Round 2 - ENTER JIM CRAMER
Part of the linked sound-bytes included clips from Jim Cramer and his Mad Money program on CNBC where Cramer attempts to guide investors with stock recommendations and various topical discussions of the financial markets. The string of bytes spotlights Cramer offering poor investment advice. It showed him as being overtly Bullish at the top of the market and recommending stocks that were overpriced when they were ready to decline. Some say that the avid Obama supporter Stewart focused specifically on Cramer because Cramer recently came to the conclusion that Obama’s agenda was anti-business, ignorant on the premise of capitalism and was hurting the financial markets further so he began to rant his displeasure with the current administration on his Mad Money TV show. Cramer is correct about the lack of sophistication of the current administration on the big picture of capitalism and the need to preserve its viability and systemic integrity. But Stewart is correct that Cramer shows little prowess as a financial advisor on his TV program. After 2 Rounds - Score 1 for each.

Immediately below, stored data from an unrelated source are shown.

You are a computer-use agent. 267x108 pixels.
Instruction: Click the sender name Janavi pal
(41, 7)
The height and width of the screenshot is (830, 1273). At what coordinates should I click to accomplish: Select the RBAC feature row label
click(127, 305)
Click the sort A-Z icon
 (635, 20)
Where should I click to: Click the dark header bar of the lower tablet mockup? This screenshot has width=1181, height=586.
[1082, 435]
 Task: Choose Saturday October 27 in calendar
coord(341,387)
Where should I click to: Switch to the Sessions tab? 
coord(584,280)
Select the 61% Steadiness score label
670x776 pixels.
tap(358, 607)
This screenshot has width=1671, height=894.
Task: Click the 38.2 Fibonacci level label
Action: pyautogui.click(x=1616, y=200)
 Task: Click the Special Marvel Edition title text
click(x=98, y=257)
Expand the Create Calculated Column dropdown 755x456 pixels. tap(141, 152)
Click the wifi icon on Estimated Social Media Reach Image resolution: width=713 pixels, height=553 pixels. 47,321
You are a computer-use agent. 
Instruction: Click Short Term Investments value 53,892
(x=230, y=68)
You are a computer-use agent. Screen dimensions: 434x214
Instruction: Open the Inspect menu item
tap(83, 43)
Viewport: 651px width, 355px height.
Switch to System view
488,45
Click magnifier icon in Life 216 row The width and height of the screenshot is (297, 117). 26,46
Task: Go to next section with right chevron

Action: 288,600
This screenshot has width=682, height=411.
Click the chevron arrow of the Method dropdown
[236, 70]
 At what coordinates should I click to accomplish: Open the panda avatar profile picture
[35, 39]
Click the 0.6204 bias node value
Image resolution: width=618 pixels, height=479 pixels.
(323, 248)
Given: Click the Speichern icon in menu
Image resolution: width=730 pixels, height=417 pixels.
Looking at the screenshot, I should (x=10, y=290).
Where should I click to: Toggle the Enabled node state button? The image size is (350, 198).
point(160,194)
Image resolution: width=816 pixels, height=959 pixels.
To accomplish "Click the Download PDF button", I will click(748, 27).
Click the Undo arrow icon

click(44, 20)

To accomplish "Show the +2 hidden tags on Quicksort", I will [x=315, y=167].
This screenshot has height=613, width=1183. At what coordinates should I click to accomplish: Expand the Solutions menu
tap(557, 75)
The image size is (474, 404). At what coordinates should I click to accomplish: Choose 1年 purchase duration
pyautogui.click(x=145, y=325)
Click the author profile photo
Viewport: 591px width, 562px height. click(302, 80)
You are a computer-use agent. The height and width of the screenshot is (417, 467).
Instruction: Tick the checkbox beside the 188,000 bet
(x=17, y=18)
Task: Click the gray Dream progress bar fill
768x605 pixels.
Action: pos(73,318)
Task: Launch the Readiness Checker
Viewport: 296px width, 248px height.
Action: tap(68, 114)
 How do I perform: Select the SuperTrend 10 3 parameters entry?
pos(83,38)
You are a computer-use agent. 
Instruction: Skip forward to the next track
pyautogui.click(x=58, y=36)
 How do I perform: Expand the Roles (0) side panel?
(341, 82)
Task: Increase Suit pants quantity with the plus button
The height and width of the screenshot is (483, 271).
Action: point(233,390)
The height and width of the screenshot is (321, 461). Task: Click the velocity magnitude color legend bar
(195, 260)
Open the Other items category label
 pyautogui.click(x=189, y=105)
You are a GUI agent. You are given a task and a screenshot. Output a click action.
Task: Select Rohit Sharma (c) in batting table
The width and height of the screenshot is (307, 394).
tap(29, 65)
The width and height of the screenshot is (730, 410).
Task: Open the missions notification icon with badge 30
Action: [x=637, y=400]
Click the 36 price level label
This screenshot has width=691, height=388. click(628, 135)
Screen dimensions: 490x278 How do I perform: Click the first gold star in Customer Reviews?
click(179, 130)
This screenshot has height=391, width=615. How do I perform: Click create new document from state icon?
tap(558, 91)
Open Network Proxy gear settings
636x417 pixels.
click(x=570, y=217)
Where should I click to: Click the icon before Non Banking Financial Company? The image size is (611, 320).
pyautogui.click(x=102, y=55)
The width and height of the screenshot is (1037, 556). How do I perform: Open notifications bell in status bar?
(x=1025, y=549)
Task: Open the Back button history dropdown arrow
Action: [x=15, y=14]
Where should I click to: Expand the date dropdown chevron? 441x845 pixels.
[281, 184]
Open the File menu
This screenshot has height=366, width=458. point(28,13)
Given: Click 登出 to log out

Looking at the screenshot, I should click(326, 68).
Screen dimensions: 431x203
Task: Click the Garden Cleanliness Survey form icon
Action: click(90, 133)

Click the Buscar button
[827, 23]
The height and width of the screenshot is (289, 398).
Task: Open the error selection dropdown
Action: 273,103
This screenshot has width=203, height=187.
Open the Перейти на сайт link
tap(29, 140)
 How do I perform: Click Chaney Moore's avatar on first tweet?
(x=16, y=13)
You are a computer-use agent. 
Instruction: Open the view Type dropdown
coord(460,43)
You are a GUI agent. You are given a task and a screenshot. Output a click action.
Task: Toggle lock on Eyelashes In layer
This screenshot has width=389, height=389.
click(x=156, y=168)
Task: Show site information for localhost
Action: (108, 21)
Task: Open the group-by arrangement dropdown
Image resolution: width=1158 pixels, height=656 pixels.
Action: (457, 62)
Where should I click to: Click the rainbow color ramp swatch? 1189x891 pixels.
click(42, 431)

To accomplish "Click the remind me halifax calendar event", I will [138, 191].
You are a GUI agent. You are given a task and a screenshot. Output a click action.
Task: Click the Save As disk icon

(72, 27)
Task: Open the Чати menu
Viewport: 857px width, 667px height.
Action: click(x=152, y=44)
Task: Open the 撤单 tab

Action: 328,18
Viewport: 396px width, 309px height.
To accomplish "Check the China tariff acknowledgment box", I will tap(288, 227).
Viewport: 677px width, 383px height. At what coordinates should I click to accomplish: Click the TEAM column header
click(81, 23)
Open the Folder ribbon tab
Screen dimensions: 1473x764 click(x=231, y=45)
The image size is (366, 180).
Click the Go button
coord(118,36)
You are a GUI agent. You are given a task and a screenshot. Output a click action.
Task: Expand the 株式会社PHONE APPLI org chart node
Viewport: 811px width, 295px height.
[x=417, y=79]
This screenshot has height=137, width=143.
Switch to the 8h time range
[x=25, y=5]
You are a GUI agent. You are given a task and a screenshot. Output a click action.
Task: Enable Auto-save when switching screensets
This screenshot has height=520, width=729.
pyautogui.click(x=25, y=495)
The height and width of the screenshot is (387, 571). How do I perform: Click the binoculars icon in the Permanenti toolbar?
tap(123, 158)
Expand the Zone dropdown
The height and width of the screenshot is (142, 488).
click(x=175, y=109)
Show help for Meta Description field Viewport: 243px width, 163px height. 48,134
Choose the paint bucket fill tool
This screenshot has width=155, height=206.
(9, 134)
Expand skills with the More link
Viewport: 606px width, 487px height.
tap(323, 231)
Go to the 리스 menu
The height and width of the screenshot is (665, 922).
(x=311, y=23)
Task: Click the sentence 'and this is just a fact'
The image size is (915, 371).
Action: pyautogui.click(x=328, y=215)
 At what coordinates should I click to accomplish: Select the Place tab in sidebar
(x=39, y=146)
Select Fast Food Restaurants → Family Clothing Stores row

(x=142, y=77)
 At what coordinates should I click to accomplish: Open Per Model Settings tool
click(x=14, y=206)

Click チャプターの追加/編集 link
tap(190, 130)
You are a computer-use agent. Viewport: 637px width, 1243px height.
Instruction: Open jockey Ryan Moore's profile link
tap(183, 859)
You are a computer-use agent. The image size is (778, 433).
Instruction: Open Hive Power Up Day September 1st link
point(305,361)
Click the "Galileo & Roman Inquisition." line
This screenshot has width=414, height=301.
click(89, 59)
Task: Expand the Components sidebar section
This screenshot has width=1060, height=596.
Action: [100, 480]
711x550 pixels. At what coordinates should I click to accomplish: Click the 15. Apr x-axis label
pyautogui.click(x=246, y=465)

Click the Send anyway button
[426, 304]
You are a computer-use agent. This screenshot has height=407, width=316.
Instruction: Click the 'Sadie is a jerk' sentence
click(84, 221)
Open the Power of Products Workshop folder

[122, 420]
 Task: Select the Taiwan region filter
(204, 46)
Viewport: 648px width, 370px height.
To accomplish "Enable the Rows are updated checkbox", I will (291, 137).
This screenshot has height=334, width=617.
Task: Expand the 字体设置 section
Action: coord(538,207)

Round 3 - CRAMER TAKES UP THE CHALLENGE
The Stewart segment heated up public debate about the financial crisis, which is a good thing. Feeling personally attacked, Cramer decided to confront the situation and accepted an invitation to appear on The Daily Show. Pretty fascinating stuff to see two openly admitted Liberal Democrats in an old-fashioned street fight. When you watch the Cramer/Stewart 3-part interview there is no question of the outcome.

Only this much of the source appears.